Material provided.
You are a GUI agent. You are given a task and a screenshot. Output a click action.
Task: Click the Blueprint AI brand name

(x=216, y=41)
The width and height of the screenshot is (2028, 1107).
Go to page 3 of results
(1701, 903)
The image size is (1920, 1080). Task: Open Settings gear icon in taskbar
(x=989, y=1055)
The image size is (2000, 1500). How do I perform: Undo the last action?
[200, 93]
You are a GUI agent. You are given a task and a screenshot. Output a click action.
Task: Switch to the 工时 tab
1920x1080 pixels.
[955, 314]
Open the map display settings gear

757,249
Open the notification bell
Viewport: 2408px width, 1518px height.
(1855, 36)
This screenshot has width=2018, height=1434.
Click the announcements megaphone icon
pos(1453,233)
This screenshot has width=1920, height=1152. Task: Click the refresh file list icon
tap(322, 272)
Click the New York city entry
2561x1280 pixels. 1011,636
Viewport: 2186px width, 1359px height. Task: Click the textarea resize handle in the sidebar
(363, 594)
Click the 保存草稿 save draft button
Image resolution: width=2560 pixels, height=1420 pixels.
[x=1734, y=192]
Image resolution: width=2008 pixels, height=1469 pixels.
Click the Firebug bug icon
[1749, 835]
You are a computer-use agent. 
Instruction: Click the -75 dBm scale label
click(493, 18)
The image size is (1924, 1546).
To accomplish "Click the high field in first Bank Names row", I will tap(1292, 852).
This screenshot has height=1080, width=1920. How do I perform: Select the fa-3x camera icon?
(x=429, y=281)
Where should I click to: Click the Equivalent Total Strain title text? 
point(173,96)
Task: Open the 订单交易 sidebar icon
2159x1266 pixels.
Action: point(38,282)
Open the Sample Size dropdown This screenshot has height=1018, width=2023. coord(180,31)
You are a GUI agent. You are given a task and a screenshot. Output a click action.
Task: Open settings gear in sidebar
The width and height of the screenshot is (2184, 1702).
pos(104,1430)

Problem statement. Each record is to be repeated exactly.

Problem solution.
You are a GUI agent. You are given a task and a screenshot. Output a click action.
Task: Click the Blueprint AI brand name

(x=216, y=41)
The width and height of the screenshot is (2028, 1107).
Go to page 3 of results
(1701, 903)
The image size is (1920, 1080). Task: Open Settings gear icon in taskbar
(x=989, y=1055)
The image size is (2000, 1500). How do I perform: Undo the last action?
[200, 93]
You are a GUI agent. You are given a task and a screenshot. Output a click action.
Task: Switch to the 工时 tab
1920x1080 pixels.
[955, 314]
Open the map display settings gear

757,249
Open the notification bell
Viewport: 2408px width, 1518px height.
(1855, 36)
This screenshot has width=2018, height=1434.
Click the announcements megaphone icon
pos(1453,233)
This screenshot has width=1920, height=1152. Task: Click the refresh file list icon
tap(322, 272)
Click the New York city entry
2561x1280 pixels. 1011,636
Viewport: 2186px width, 1359px height. Task: Click the textarea resize handle in the sidebar
(363, 594)
Click the 保存草稿 save draft button
Image resolution: width=2560 pixels, height=1420 pixels.
[x=1734, y=192]
Image resolution: width=2008 pixels, height=1469 pixels.
Click the Firebug bug icon
[1749, 835]
You are a computer-use agent. 
Instruction: Click the -75 dBm scale label
click(493, 18)
The image size is (1924, 1546).
To accomplish "Click the high field in first Bank Names row", I will tap(1292, 852).
This screenshot has height=1080, width=1920. How do I perform: Select the fa-3x camera icon?
(x=429, y=281)
Where should I click to: Click the Equivalent Total Strain title text? 
point(173,96)
Task: Open the 订单交易 sidebar icon
2159x1266 pixels.
Action: point(38,282)
Open the Sample Size dropdown This screenshot has height=1018, width=2023. coord(180,31)
You are a GUI agent. You are given a task and a screenshot. Output a click action.
Task: Open settings gear in sidebar
The width and height of the screenshot is (2184, 1702).
pos(104,1430)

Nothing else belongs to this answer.